Son yıllarda, özellikle “El-Hak”, “Filistin İnsan Hakları Merkezi” ve “El-Mizan” gibi birçok Filistin insan hakları grubu, UCM’nin faaliyetlerini desteklemiş ve bunu Gazze ile Batı Şeria’daki İsrail suçlarına adalet ve hesap verebilirlik için gerekli bir adım olarak görmüştür. Bu gruplar özellikle işgal altındaki bölgelerde Filistinlilere yönelik insan hakları ihlallerini belgelemek ve tacizleri raporlamak konusunda çalışmaktadır.

Mahir: Ayrıca, bu gruplar Filistin’deki insan hakları durumu ile ilgili yayınladıkları raporlarla İsrail’in insan hakları ihlallerinden sorumluluğunu üstlenmesi yönündeki girişimleri güçlü biçimde desteklemiştir. Örneğin, “Filistin İnsan Hakları Merkezi” ve “El-Hak” defalarca, Gazze savaşları sırasında ve Filistinli yerleşim bölgelerine yapılan hava saldırılarında işlenen savaş suçlarını belgeleyen raporlar yayınlamıştır. Bu raporlar aynı zamanda Batı Şeria’daki protesto gösterilerinin bastırılması ve Filistinlilerin haklarının ihlal edilmesiyle ilgili suçları da içermektedir. Bu faaliyetler, İsrail’i destekleyen ABD gibi devletlerin siyasi baskılarını artırmasına neden olmuştur.
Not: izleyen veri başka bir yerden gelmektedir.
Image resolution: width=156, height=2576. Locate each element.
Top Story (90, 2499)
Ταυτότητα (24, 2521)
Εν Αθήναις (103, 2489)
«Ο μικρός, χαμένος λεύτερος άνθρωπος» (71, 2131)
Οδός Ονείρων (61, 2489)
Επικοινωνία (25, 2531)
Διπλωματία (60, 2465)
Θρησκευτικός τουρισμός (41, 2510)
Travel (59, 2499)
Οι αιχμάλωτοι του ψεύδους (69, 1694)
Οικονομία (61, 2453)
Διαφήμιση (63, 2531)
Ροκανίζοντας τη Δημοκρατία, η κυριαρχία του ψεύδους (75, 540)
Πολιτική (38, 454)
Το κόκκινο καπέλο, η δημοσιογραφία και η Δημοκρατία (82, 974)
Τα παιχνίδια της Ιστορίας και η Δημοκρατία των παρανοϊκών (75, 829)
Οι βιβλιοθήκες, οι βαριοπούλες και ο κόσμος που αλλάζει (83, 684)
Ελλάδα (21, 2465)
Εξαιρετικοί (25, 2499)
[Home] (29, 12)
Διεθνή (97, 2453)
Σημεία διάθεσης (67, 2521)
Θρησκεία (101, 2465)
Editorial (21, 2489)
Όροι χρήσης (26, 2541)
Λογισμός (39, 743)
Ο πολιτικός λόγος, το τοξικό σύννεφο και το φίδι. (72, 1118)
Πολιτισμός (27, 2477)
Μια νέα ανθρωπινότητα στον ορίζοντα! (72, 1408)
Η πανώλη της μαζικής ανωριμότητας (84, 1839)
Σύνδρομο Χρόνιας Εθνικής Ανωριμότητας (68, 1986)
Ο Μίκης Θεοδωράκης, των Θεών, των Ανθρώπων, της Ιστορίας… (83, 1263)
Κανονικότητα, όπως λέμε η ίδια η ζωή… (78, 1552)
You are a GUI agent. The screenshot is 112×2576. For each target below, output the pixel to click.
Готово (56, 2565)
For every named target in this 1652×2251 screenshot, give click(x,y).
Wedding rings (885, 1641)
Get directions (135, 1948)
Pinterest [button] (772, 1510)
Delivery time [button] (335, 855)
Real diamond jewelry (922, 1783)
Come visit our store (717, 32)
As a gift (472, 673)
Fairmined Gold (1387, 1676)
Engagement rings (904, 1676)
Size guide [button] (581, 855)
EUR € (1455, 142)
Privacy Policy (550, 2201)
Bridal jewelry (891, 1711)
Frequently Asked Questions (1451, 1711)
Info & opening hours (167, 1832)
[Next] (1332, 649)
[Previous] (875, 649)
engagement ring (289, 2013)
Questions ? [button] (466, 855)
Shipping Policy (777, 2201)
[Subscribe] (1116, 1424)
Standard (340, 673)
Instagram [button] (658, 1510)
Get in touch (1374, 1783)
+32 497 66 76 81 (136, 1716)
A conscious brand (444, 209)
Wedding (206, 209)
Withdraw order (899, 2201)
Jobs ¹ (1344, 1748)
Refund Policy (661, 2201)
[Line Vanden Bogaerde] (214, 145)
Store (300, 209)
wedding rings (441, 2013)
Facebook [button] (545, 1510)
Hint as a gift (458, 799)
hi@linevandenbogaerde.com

“El-Mizan İnsan Hakları Merkezi” müdür yardımcısı Samir Zaqout, ABD’nin Filistin halkına yönelik soykırımın ana ortağı olduğunu ve İsrail’in suçları için tam siyasi, mali ve hukuki koruma sağladığını söyledi. Ayrıca, bu kurumların İsrail suçlarının yasal takibinde temel bir rolü olduğunu ve yaptırımların, Uluslararası Ceza Mahkemesi savcısı ve BM özel raportörlerine yönelik yaptırımlarla aynı sürecin devamı olduğunu belirtti.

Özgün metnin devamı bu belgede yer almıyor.